На середину комнаты выскочил молодцеватый, красивый, — в синей поддевке и мягких смазных сапогах, столяр Пискунов и, подмывающе передергивая плечами, пластично замер в разудалой плясовой позе со скрещенными на груди руками и с очень серьезным, застывшим, неподвижным лицом. Уже выдвинул он правую ногу вперед, поставил ее на подкованный медью каблук — кверху носком, которым в такт разжигающему трепаку чуть-чуть пошевеливал: вот-вот, выждав момент, вдарит о пол каблуками!
— Эх-ма! — неожиданно младенческим голосом крикнул он и пустил дробь, а потом как прошелся беззвучно-легкими ногами на одних лишь носках мягких своих сапог, вывертывая пятки, да пронесся по кругу вихрем, словно по льду, на одной ноге, другой только чуть-чуть от земли отталкиваясь, а отделившись от нее совсем, как взвился птицей кверху — и только после этого, изо всей силы хватив ладонью о́ пол, словно лихом об землю, и под все учащавшийся бешеный вихрь трепака пустился вприсядку, — как начал выписывать ногами диковинные кренделя да вензеля, да кружиться волчком, да отхватывать, зажаривать, да отчихвощивать, а весь поющий хор, окружив его хороводным тесным кольцом, как начал ладонями совсем обезумевший такт отбивать да покрикивать: «наддай!», «знай наших!», «почитай своих!» — тут уж не до покойников и не до архиереев мертвых и живых стало! Тут у всех вся кровь заиграла, закипела в жилах, даже у Влазнева. Тут и мертвый, воскреснув, в пляс бы пошел, и чем тяжелей казалась им жизнь, тем больше силы являлось в этом минутном размахе неуместного, но привычного для них веселья после похорон, когда так неудержимо захотелось каждому из них «ударить лихом об землю».
Да и что в мире, какие полонезы, вальсы, польки, мазурки, кек-уоки и фокстроты могли бы вместить и выразить размах русской души, как не этот зажигательный, широкий, могутный, богатырский русский танец-трепак?
И вдруг все умолкло и погасло, как костер, на который упало мокрое одеяло: в дверях появилась тучная фигура Нифонта в темной монашеской мантии, с нахмуренным красным лицом, как бы утопавшим в мягкой и густой бороде его: заметно было, что и монахи поминали епископа в пасхальный день.
Молча стоял Нифонт, прикрыв за собою двери, и грустно качал головой. Когда все разом затихло, сказал унылым голосом:
— Непохоже, чтобы духовное пели! Козлогласие и беснование придется прекратить: несчастье постигло нас! Ограблена могила преосвященного… Унесли облачение и митру — конечно, фальшивые! Не положить же в могилу настоящие бриллианты! Но скорбит душа об учиненном надругании! Пошатнулось благочестие в народе нашем! В великий праздник всепрощения и любви усопшего архипастыря обокрали!
— Обманули воров! — тихо, но густо, из глубины хора, как из озера, сказал кто-то октавой.

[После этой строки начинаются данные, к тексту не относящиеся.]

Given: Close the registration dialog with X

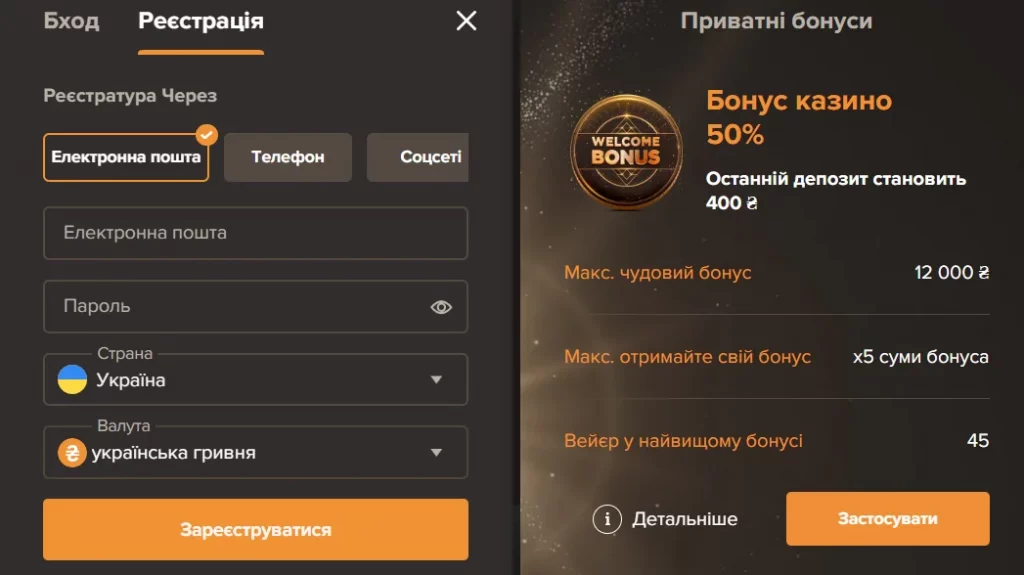Looking at the screenshot, I should click(x=466, y=21).
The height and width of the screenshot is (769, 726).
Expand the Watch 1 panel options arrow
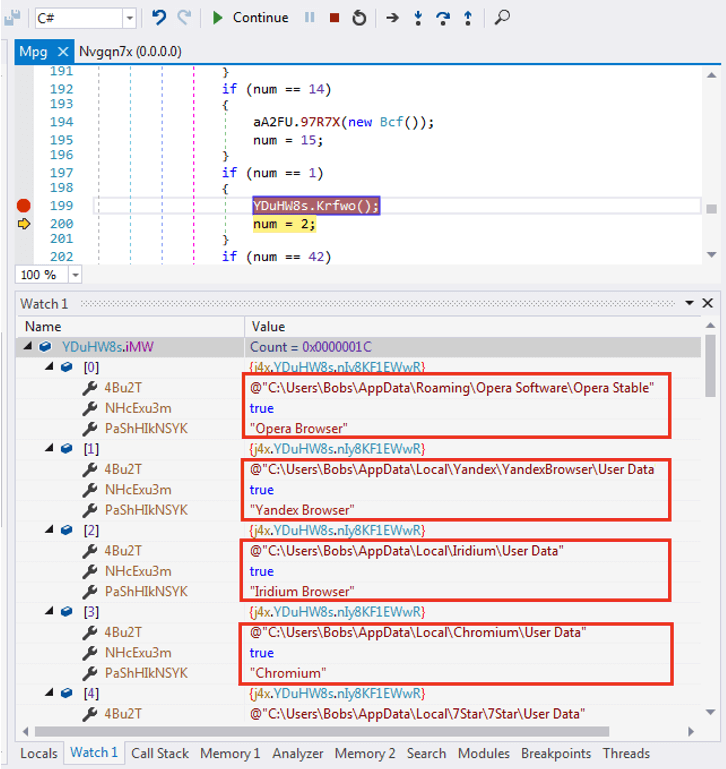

Давно уже Кирилл и Ирина помолвленными считались, но, наконец, после ареста ее брата, поженились. Сняли большую комнату, перегороженную на две: одна — побольше — была столовой и гостиной, в ней стояло хорошее пианино; за дощатой перегородкой, не доходившей до потолка, была спальня. О прежней большой квартире и помину не было: не хотела ее Ирина, — а мальчишек отдали в пансион, не рука было возиться с ними поднадзорным людям. Служба у Кирилла оказалась непрочная, заработок — грошовый. Стремился Кирилл в Петербург — готовился в Технологический институт поступить, чтобы впоследствии по фабричным делам быть представителем от рабочих, — к рабочим его тянуло. Ирина и вовсе в столичное революционное подполье рвалась, зашифрованные письма из Петербурга получала и даже Кириллу их не показывала. Чтобы не влопаться перед отъездом, жили замкнуто, к себе почти никого из поднадзорных не принимали. Изредка бывали у них Вукол да Клим, развлекались книжными разговорами, а больше музыкой.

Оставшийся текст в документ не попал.